Photo by Harris Vo on Unsplash

If you ever visited my home country of Portugal, you know the Portuguese are crazy for one particular dish: codfish. We say we can cook it in 1001 different ways. But I don’t know much about that, I’m a vegetarian.

Yet, somehow, I spent most of my journalistic career writing about topics related to fish. I worked for “Academia do Bacalhau” (Codfish Academy), a philanthropic association of people who gather monthly to raise money to those in need, by organizing dinner parties. You guessed what is on the menu every single month: codfish.

Even if they try to change the recipes (and they are still far from covering all 1001), these dinner parties are pretty much the same month in, month out. It is incredibly hard to cover these events with a fresh perspective.

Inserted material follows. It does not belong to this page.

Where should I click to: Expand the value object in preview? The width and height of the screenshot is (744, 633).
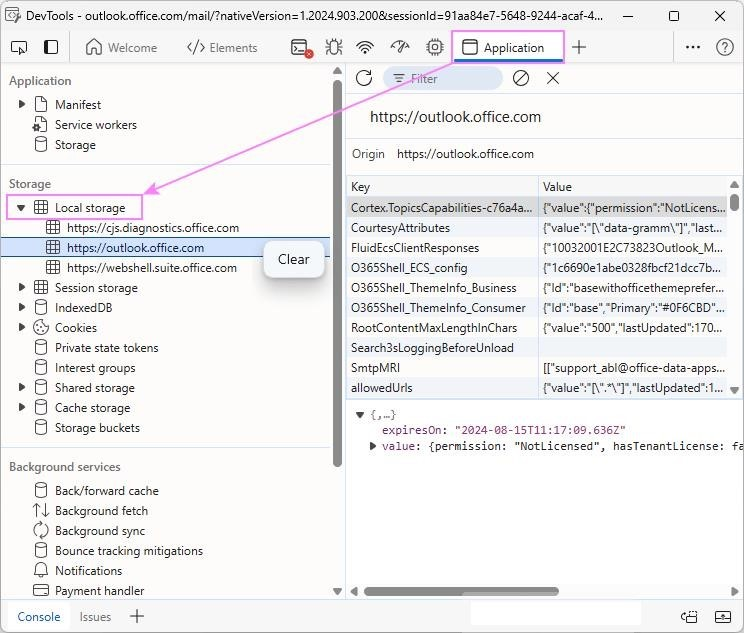coord(372,446)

Before that, I worked at a media company for 4 years, covering everything and anything happening in the Portuguese community in Paris. Let me give a heads up: not a whole lot happens. And, out of what happens, a lot of it consists of people eating codfish. But, worse, many times I had to write about companies that would pay my boss just to get some kind of article published about them. Even if they didn’t do anything interesting or new, at all.

I remember the first article I ever wrote at that media company. They gave me a 3-minute video interview with the manager of a Portuguese nightclub in Paris and told me to write about the Portuguese nightlife in the French capital. I had moved from Portugal to France two days before. It hadn’t even crossed my mind that these places existed, let alone be able to write a whole article based on a tiny interview.

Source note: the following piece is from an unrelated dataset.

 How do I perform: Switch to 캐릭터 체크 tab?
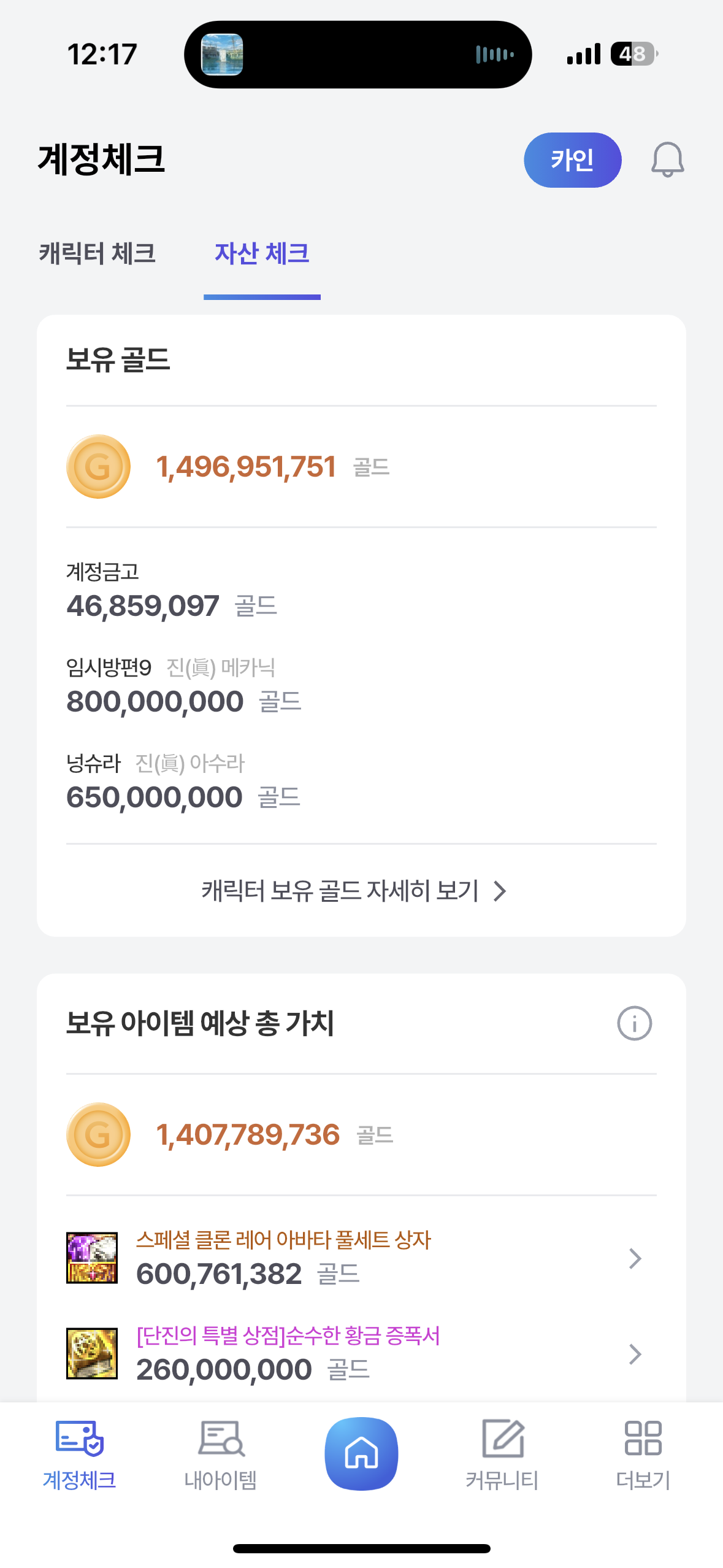pyautogui.click(x=98, y=254)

I must be honest: that article sucked.

The next few ones did too. But, as time went by, it became easier and easier for me to put together an article about any topic, regardless of how much or how little information I had.

As with anything, it takes practice. And these years writing about “nothing”, taught me a lot. Let me share it with you.


Everything is interesting somehow

Imagine this: your boss gives you an assignment to write about a company that creates soap dispensers for toilets. You know, something like this, except that it looks even less glamorous.

Photo by Alexander Naglestad on Unsplash

You drive to the factory, thinking: “Heck, how can I make this interesting? What can possibly be of relevance about soap dispensers?”. You foresee a boring, dry, idiotic story coming out of you, no matter how hard you try.

But then, you arrive at the factory and meet the owner, Fernando. He’s a nice, chubby guy, with a fluffy mustache, and a funny laugh. He takes you around the factory while telling you about his family business with a contagious passion. He explains that it all started with his grandfather when he came home after the war and decided to make his life meaningful. He had spent months on the battlefield, fighting the enemy and the dirtiness. Once back home, he was ecstatic with the simple possibility of washing his hands anytime he wanted. He decided to contribute the way he could, and that is how the company was born.

Just like that, your boring soap article has now turned into a tale of hope, a source of inspiration, and a genuinely interesting story.

There is no secret here. You didn’t get lucky because this specific soap dispenser factory happened to have an interesting story. Everything has something interesting about it, everyone has some story worth telling. And your job is to find it out!

Establish a connection to your interviewee, have a genuine interest, ask all the questions that come to your mind, even if they feel somewhat detached to the topic. You never know where your story lies, so you need to dig around.

But I promise you, 99% of the time, you will find something worth writing about.


It’s your job to turn the boring into interesting

Now let’s imagine that the soap dispenser company had a much duller founding story. It was created by some antipathetic guy chasing money who had come up with something as boring as himself.

You ask all the questions that come to your mind but… nothing. There is not one single piece of information that you can use to make the story more appealing.

We have a problem, right?

Well, it is harder to turn this story into something your readers will be interested in, that’s a fact. But it is still possible. Enter what I call “poetic article writing”.

You tried everything, but the content is dead. Luckily, you have something left, something that depends entirely on you, something you can master: words.

You can combine them in beautiful ways, create sentences that sound more like poetry, and still make the reader feel something in the end.

Let’s see an example:

“The company has grown in the past decade, from 100 to 500 employees”

And turn it into…

“The company is a keystone in the local economy, having provided work opportunities to 500 people, up from 100 just a decade ago, contributing to the welfare of the families in the region”

It’s different, right? It gives you a different feeling after reading it. And yet, you are basically saying the same thing.

Regardless of the topic, it is always your job to make your words sound good. After tall, isn’t that the definition of a writer?


Takeaway

It is so much nicer and easier to write about what we love, I know. Give me some travel-related topics to write on, and you will see me going on and on and on, tirelessly. Soap dispensers? Not so much.

But we don’t always get to write about what we love. There are bills to pay and work to be done. So, we need to adapt. And just because something doesn’t ring our bell, it doesn’t turn that subject into a boring, uninteresting one.

Writing, like living, requires an open mind, an inquisitive attitude, and undeferred enthusiasm. Only then, can our lives be epic. Only then can our writing be great.